Ihr Thomas, damals Stürmer der zweiten Mannschaft des deutschen Rekordmeisters, debütiert wenig später mit 18 Jahren unter Klinsmann in der Fußball-Bundesliga, der Trainer wechselt ihn beim 2:2 gegen den Hamburger SV für Miroslav Klose ein.

George W. Bush ist US-Präsident, Katy Perry stürmt die Charts, beinahe jeder hat ein Nokia-Handy, Energie Cottbus spielt Bundesliga. RB Leipzig gibt es noch nicht. Vieles sich seitdem verändert. Sehr vieles. Aber eben nicht alles. Thomas Müller ist immer noch beim FC Bayern. Unfassbare 500 Ligaspiele (360 Siege) hat er seitdem absolviert – mehr als RB Leipzig (303). Hat sich vom Talent zu einem der bekanntesten, beliebtesten und erfolgreichsten Sportler der deutschen Geschichte entwickelt. Jetzt schließt sich der Kreis: In diesen Wochen endet seine Bundesligakarriere, endet eine Ära. Ein letztes Heimspiel, am kommenden Samstag (18.30 Uhr, Sky) gegen Borussia Mönchengladbach. „Nächstes Jahr werde ich ein Ticket brauchen“, sagt Müller, inzwischen 35 Jahre. Am 34. und letzten Spieltag steht die Partie auswärts gegen die TSG Hoffenheim an.

Müller tritt mit einem letzten Titel ab, der Deutschen Meisterschaft, seiner 13. Das hat in der Bundesliga kein anderer geschafft. „Meine erste Schale habe ich 2010 geholt“, so der Weltmeister. „Du hast etwas Schweres in der Hand.
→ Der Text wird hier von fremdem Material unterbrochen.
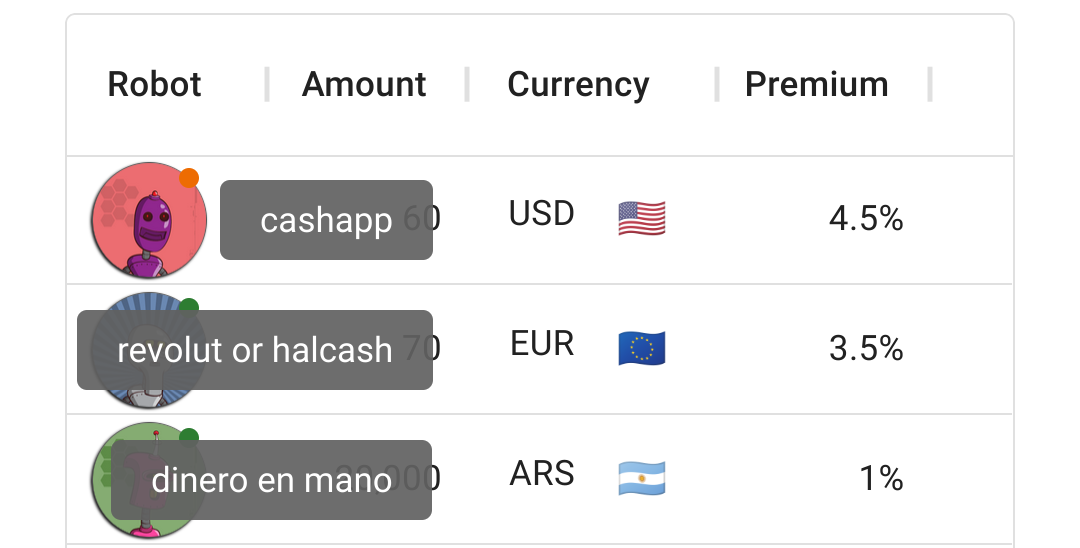Click the Argentina flag icon
Screen dimensions: 1080x548
pos(641,477)
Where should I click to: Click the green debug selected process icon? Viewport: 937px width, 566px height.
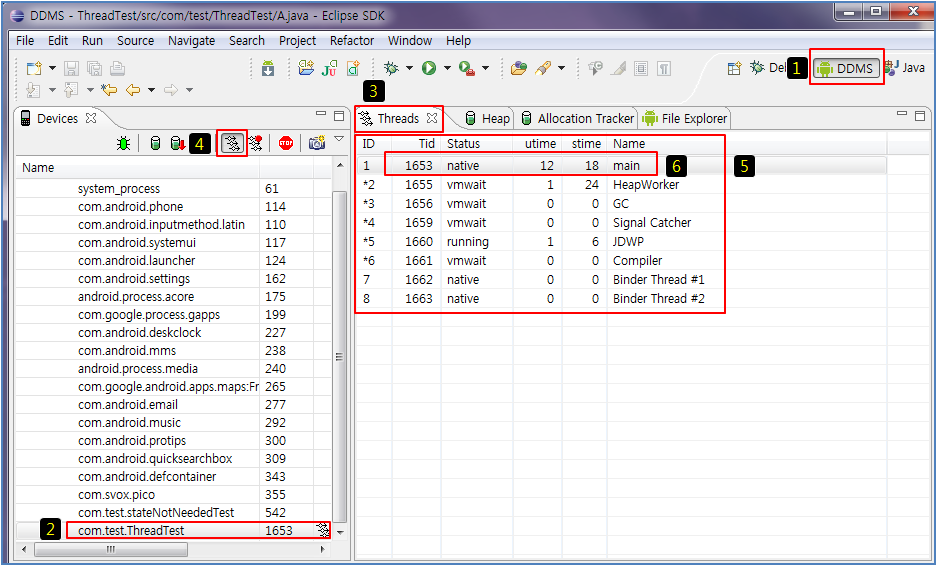point(123,143)
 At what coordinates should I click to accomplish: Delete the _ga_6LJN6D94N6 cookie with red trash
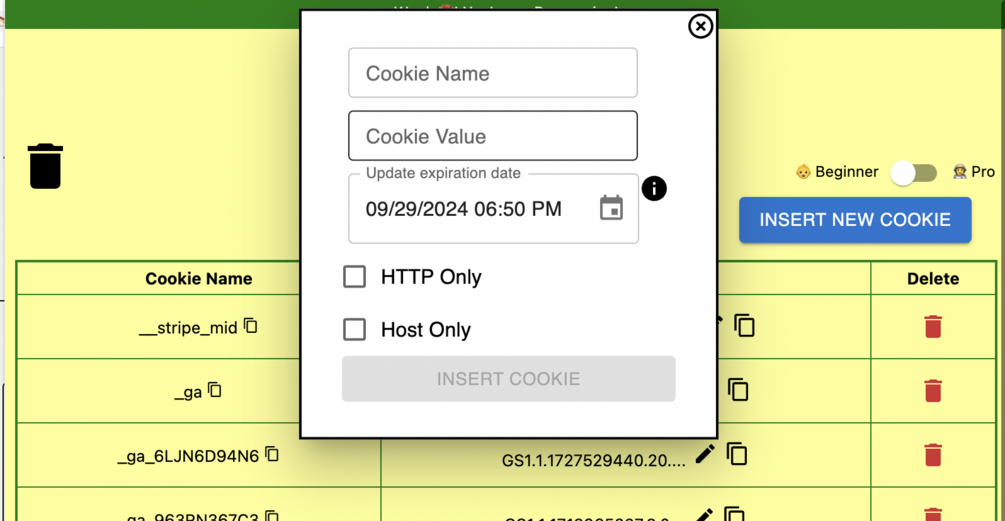click(x=932, y=455)
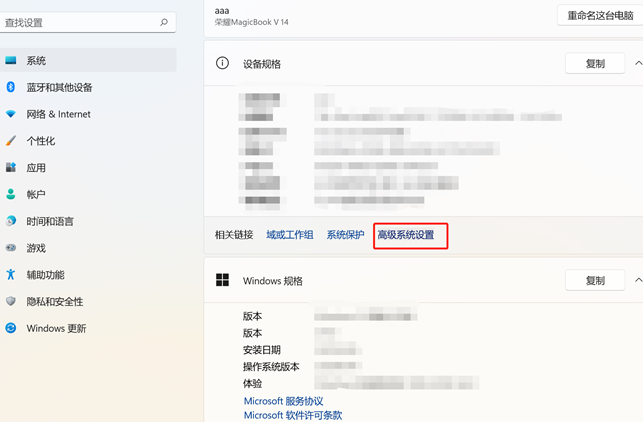643x422 pixels.
Task: Open the Microsoft 服务协议 link
Action: tap(283, 401)
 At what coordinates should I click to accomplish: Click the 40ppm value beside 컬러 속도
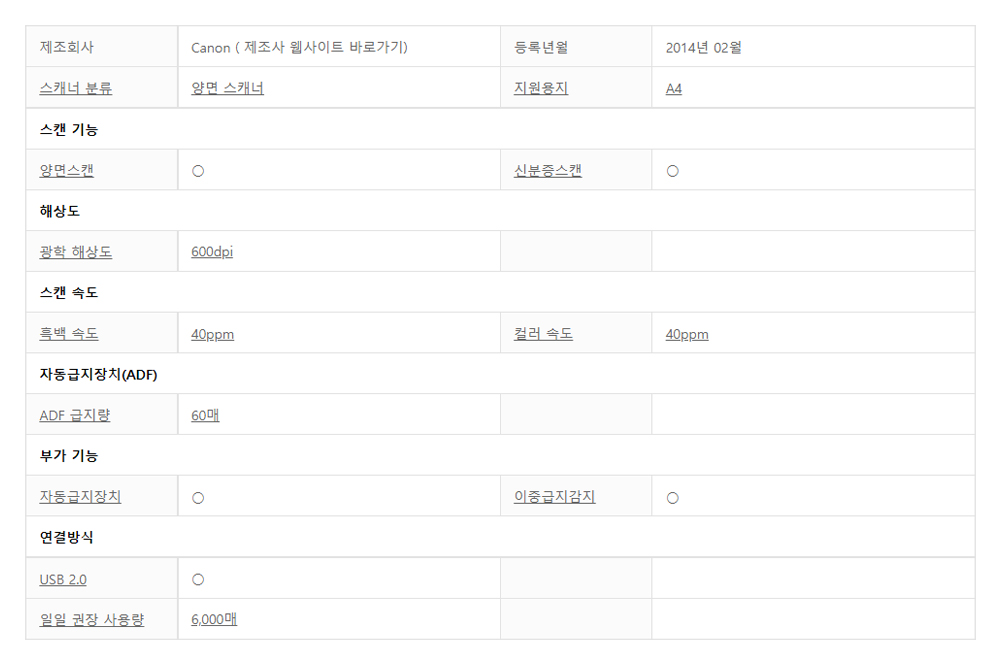687,334
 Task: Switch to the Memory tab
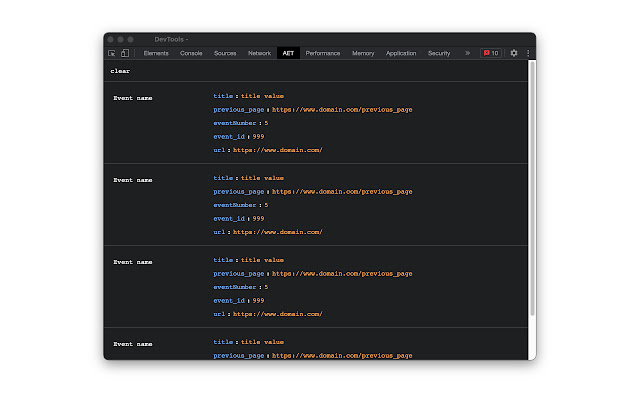[363, 53]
Das vermittelt ja auch das Gefühl, dass es echt nicht leicht ist, das Ding zu holen.“ Am 18. Mai wird er mit den Bayern auf dem Münchner Marienplatz zum letzten Mal den Fans die Schale entgegenstrecken. Und sicher einige Sprüche reißen. Die Drei-Liter-Weißbiergläser sind poliert.

Thomas Müller prägt die letzten Wochen dieser Ligasaison. Es geht um die Würdigung dieses Ausnahmeprofis. Und die Frage: Was macht Müller denn nun nach dieser Spielzeit?

Die Liga, Fans, Experten und Kollegen verneigen sich vor einem ganz besonderen Spieler. Und sein Klub bemüht sich darum, ihm den bestmöglichen Abschied zu bereiten. Auch, weil die Kommunikation rund um die Entscheidung, dass Müller keinen neuen Vertrag mehr erhält, vor einigen Wochen sehr unglücklich lief. Die Fans feiern Müller seitdem bei jedem seiner letzten Partien mit Standing Ovations.

„Ich empfinde viel Freude und Dankbarkeit“, so Müller. „Ich spüre eine enorme Wertschätzung für die vergangenen 15 Jahre, und das ist ein gutes Gefühl.“ Der FC Bayern prüft derzeit, was in Sachen Müller-Abschied alles möglich ist. Zuletzt war ein Auftritt der Sportfreunde Stiller, einer von Müller sehr geschätzten Musikgruppe, im Gespräch. Wie auch immer der Tag genau laufen wird – es wird emotional.

Müller hatte beim FC Bayern über 130 Mitspieler, von Marcell Jansen über Christian Lell und Luca Toni bis zu Harry Kane. Vor diesem Wochenende kam er auf 150 Tore und 173 Vorlagen in der Liga. Kein anderer Spieler hat seit Müllers Debüt in dem Wettbewerb so viele Treffer vorbereitet wie er. Insgesamt gewann er 33 Titeln – darunter sechsmal den DFB-Pokal und zweimal die Champions League. In der Königsklasse spielte er 163. Mal, einzig Superstar Cristiano Ronaldo (183) und Torwart-Legende Iker Casillas (177) kommen auf noch mehr Partien.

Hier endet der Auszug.